TEXT TO READ >>
--------------------------------

On 22/06/2018 11:57, Jan Beulich wrote:
> --- a/xen/arch/x86/spec_ctrl.c
> +++ b/xen/arch/x86/spec_ctrl.c
> @@ -616,7 +616,7 @@ void __init init_speculation_mitigations
>  
>      /* Check whether Eager FPU should be enabled by default. */
>      if ( opt_eager_fpu == -1 )
> -        opt_eager_fpu = should_use_eager_fpu();
> +        opt_eager_fpu = !cpu_has_xsave && should_use_eager_fpu();

I'd not spotted this the first time round.

Intel is very clear that, if you're using xsave, you should be using
eager FPU.  Therefore, this goes specifically against the advice in the
ORM, and the advise we were given during the LazyFPU timeframe.

Furthermore we (XenServer) and customers have seen a reliable perf
improvement from the LazyFPU security fix, up to 8% in places, for
normal VDI and server workloads.  As I said during the development the
LazyFPU fixes, this is almost certainly down to the fact that all code
uses the FPU these days.

--------------------------------

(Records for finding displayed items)
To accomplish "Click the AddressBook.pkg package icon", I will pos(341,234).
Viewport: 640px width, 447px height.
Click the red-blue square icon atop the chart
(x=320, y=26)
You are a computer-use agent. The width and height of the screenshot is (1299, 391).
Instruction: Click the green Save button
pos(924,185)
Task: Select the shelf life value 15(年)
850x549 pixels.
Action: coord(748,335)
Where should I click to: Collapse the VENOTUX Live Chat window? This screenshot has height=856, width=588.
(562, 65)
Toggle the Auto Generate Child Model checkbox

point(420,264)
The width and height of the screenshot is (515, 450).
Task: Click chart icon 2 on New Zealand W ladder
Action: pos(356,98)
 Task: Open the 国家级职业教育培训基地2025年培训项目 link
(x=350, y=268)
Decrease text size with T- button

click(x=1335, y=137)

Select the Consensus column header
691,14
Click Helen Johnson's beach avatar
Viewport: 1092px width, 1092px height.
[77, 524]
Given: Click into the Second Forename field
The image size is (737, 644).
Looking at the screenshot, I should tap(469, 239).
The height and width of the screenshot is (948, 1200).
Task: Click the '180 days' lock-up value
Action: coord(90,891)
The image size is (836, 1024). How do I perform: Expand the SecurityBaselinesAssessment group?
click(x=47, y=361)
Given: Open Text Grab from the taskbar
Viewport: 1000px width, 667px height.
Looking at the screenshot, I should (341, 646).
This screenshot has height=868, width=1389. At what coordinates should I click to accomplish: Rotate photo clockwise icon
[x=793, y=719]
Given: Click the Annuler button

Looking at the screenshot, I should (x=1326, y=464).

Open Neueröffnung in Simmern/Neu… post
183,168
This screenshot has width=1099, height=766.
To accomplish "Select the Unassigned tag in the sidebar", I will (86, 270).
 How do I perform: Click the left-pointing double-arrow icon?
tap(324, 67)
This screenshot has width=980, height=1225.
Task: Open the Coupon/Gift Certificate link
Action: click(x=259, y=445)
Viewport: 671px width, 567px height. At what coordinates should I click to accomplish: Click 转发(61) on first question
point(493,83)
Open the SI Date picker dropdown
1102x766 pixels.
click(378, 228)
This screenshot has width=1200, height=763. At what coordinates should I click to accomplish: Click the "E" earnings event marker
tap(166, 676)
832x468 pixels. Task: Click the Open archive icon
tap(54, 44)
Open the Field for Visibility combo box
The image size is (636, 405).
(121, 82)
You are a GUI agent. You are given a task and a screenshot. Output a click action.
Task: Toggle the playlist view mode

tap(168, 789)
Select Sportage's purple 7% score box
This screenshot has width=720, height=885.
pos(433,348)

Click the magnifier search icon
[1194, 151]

--------------------------------

GIVEN PROBLEM >> In the email reply about the Eager FPU code change, how big a performance gain from the LazyFPU security fix did the writer say XenServer and customers have seen?

ANSWER TO THIS PROBLEM >> A reliable gain of up to 8% in places, for normal VDI and server workloads.